GWCelery is getting stuck in an infinite loop when it tries to perform PE for events who's online data can't be found. The loop consists of trying and failing to query data for PE jobs, and generating the SNRSummary.png and nEvtSummary.png files. For example, G783810 has 21572 copies of SNRSummary.png ande 21569 copies of nEvtSummary.png.

This means that we can't recover when GWCelery goes down long enough for the low latency data to not be available, which makes fixing this extremely high priority.

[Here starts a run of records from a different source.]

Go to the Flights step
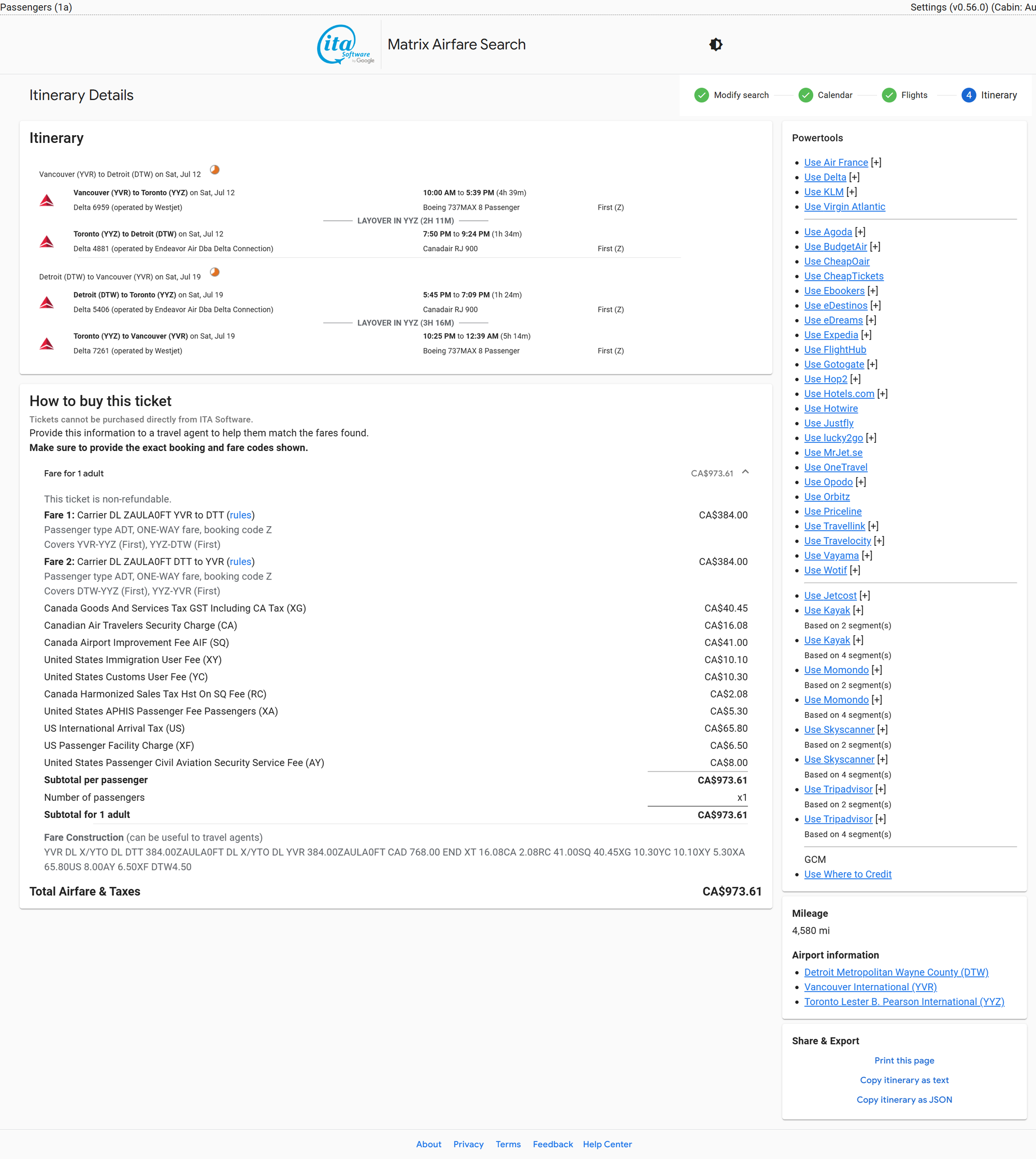This screenshot has height=1159, width=1036. pyautogui.click(x=914, y=95)
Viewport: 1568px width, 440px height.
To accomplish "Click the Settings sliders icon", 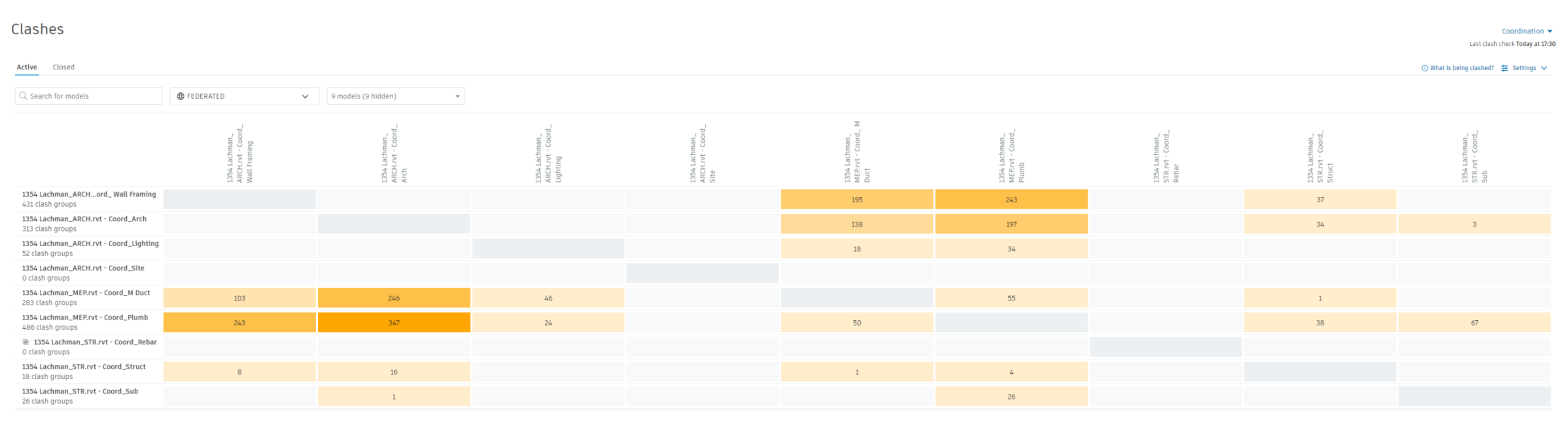I will [1505, 68].
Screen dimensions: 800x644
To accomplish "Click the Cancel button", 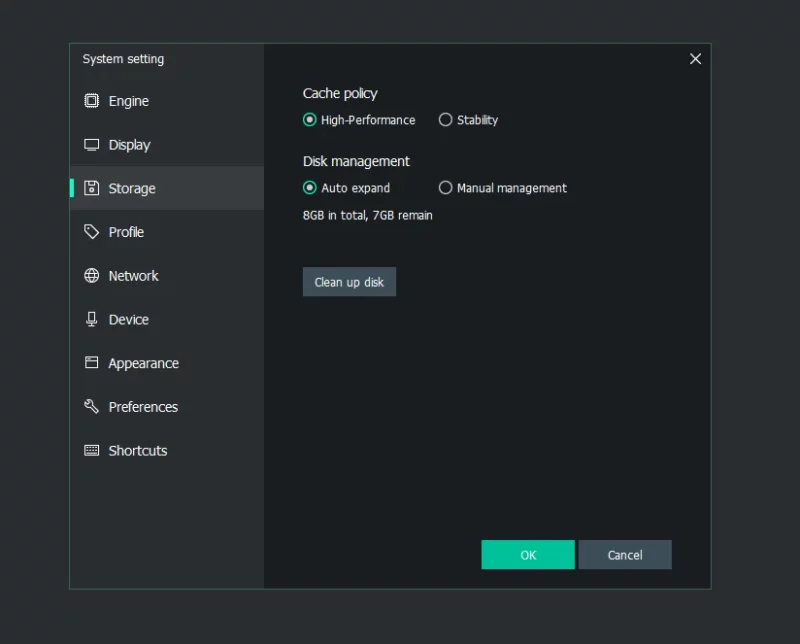I will tap(624, 555).
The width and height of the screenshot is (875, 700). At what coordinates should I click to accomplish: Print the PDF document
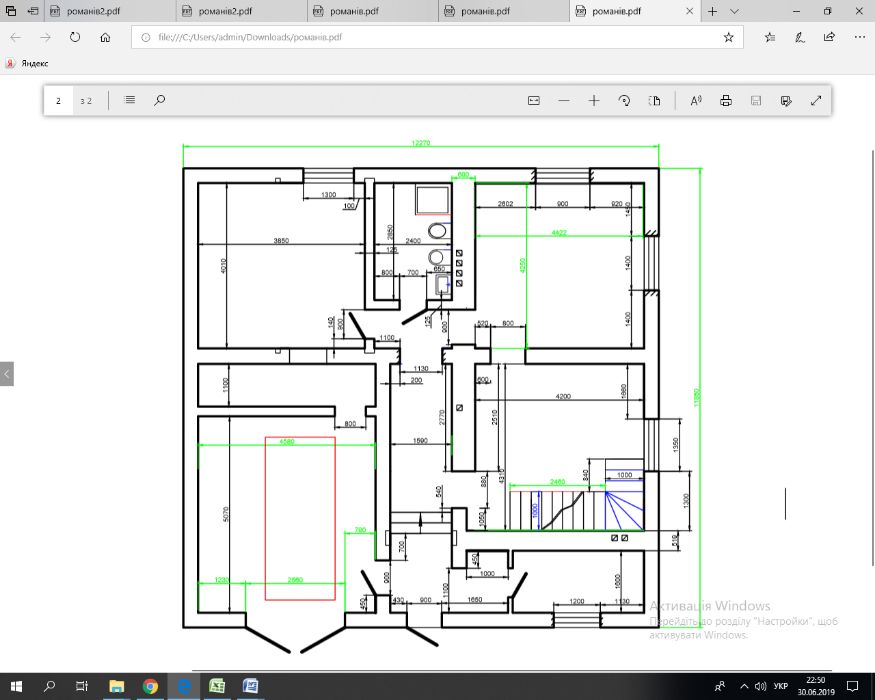click(726, 100)
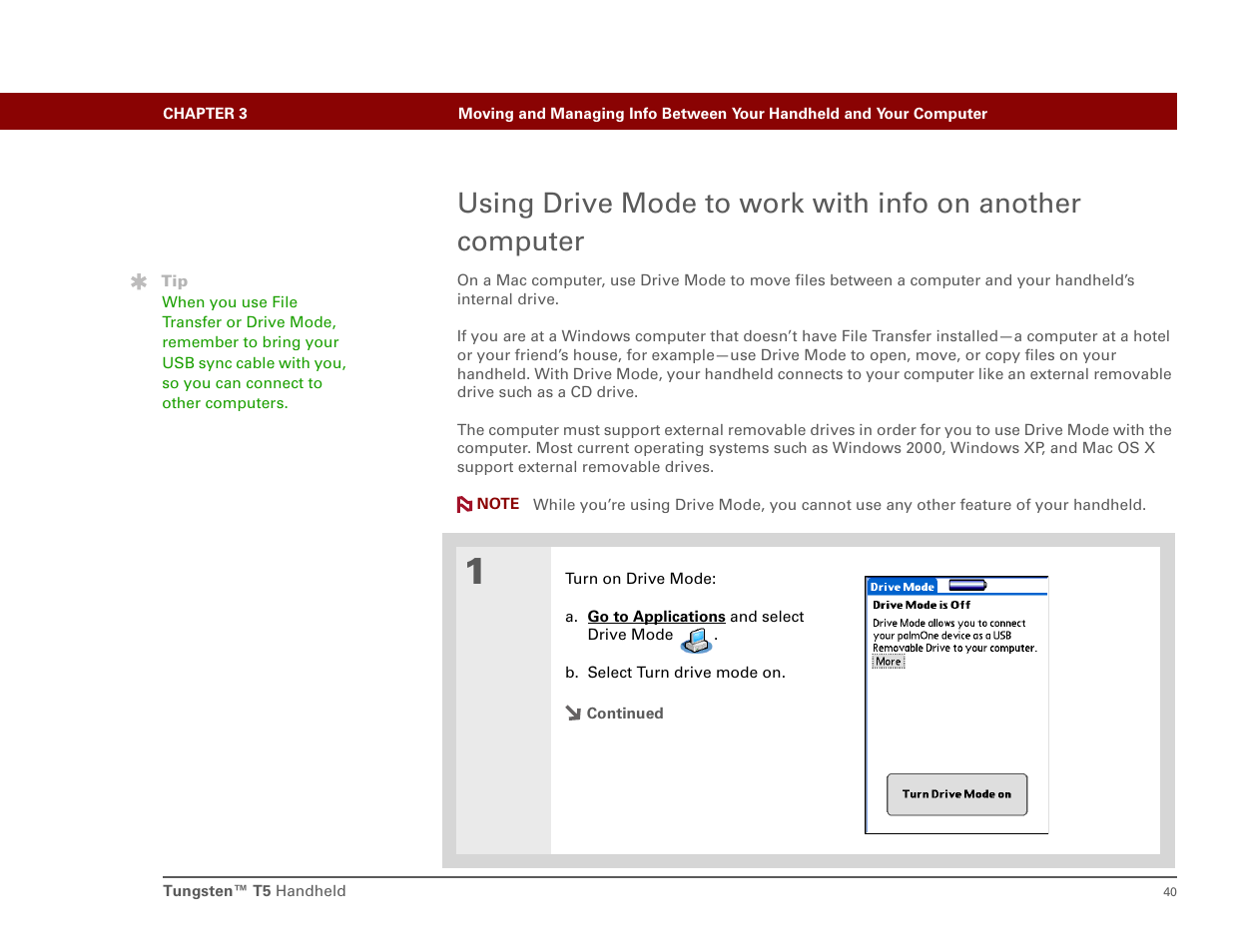Click the red NOTE icon

click(x=464, y=505)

The behavior that I saw in our monitoring tools is that gwcelery.tasks.inference.query_data keeps failing with errors like this:

Traceback (most recent call last):
  File "/home/emfollow-playground/.local/lib/python3.9/site-packages/celery/app/autoretry.py", line 34, in run
    return task._orig_run(*args, **kwargs)
  File "/home/emfollow-playground/.local/lib/python3.9/site-packages/gwcelery/tasks/inference.py", line 80, in query_data
    raise NotEnoughData
gwcelery.tasks.inference.NotEnoughData

During handling of the above exception, another exception occurred:

Traceback (most recent call last):
  File "/home/emfollow-playground/.local/lib/python3.9/site-packages/celery/app/trace.py", line 451, in trace_task
    R = retval = fun(*args, **kwargs)
  File "/home/emfollow-playground/.local/lib/python3.9/site-packages/sentry_sdk/integrations/celery.py", line 207, in _inner
    reraise(*exc_info)
  File "/home/emfollow-playground/.local/lib/python3.9/site-packages/sentry_sdk/_compat.py", line 57, in reraise
    raise value
  File "/home/emfollow-playground/.local/lib/python3.9/site-packages/sentry_sdk/integrations/celery.py", line 202, in _inner
    return f(*args, **kwargs)
  File "/home/emfollow-playground/.local/lib/python3.9/site-packages/celery/app/trace.py", line 734, in __protected_call__
    return self.run(*args, **kwargs)
  File "/home/emfollow-playground/.local/lib/python3.9/site-packages/celery/app/autoretry.py", line 54, in run
    ret = task.retry(exc=exc, **retry_kwargs)
  File "/home/emfollow-playground/.local/lib/python3.9/site-packages/celery/app/task.py", line 738, in retry
    raise ret
celery.exceptions.Retry: Retry in 447s: NotEnoughData()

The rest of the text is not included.